This Yellowstone study just cut our potential apocalypse timeline

An extinction level event had its likely arrival date changed thanks to a study performed in Yellowstone and reported this week. Yellowstone National Park has a supervolcano under it that'll one day erupt and likely kill most life on Earth. Arizona State's Hannah Shamloo studied Yellowstone's Lava Creek Tuff over a period of weeks to discover a set of relatively shocking conclusions.

The supervolcano under Yellowstone has the potential to spew forth a supereruption. That's like an eruption from a volcano, but far more super – like change-the-climate big. Eruptions of hotspots within Yellowstone have happened more than once before.

"If something like this happened today, it would be catastrophic," said Shamloo. "We want to understand what triggers these eruptions, so we can set up warning systems. That's the big-picture goal."
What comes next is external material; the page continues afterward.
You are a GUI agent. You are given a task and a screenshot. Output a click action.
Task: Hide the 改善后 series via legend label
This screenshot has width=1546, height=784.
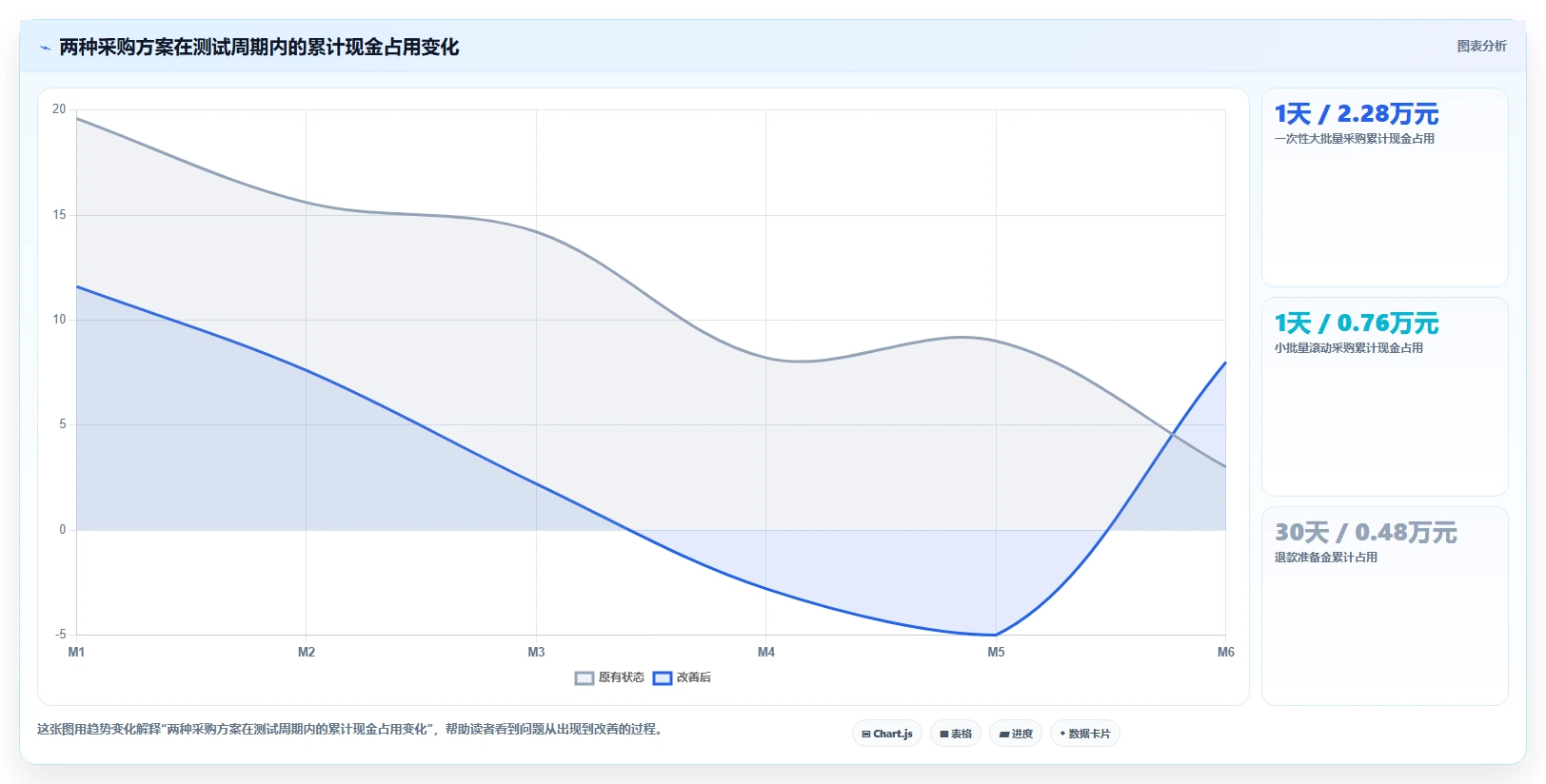tap(694, 677)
The image above comes from EOS and was captured by Shamloo. This image depicts Christy Till as she "points at an ash layer within the Lava Creek Tuff at the study site near Flagg Ranch, Wyo., just south of the Yellowstone boundary."

Of note: Shamloo worked with Christy Till on this project. Till is a geologist and Assistant Professor in the School of Earth and Space Exploration at Arizona State.

Supervolcano Eruptions (likely incomplete list)

• Bruneau-Jarbidge caldera 11,830,000 years ago

• Heise volcanic field 6,400,000 years ago

• Heise Volcanic Field 6,000,000 years ago

• Heise Volcanic Field 4,500,000 years ago

• Huckleberry Ridge 2,100,000 years ago

• Henry's Fork Caldera 1,300,000 years ago

• Lava Creek Tuff 640,000 years ago

Some of the more notable eruptions can be found in the Magma chart below. This chart comes from the Yellowstone Volcano Observatory.

At Yellowstone's Lava Creek Tuff, Arizona State University's Hannah Shamloo collected samples of rhyolite ash. She spent weeks collecting samples, then analyzing their contents. Inside the rocky ash, She looked for crystals called phenocrysts.

ABOVE: "Feldspar phenocrysts from the Lava Creek Tuff. The outermost layers, which contain tiny bits of glass, are to the left. The phenocryst may be a fraction of a larger crystal that grew within the magma chamber or may have adhered to a different crystal on the right, explaining why layers are roughly vertical rather than concentric. Red represents the path of an electron microprobe, which cut through layers to collect chemical compositions." VIA EOS, Images by Hannah Shamloo.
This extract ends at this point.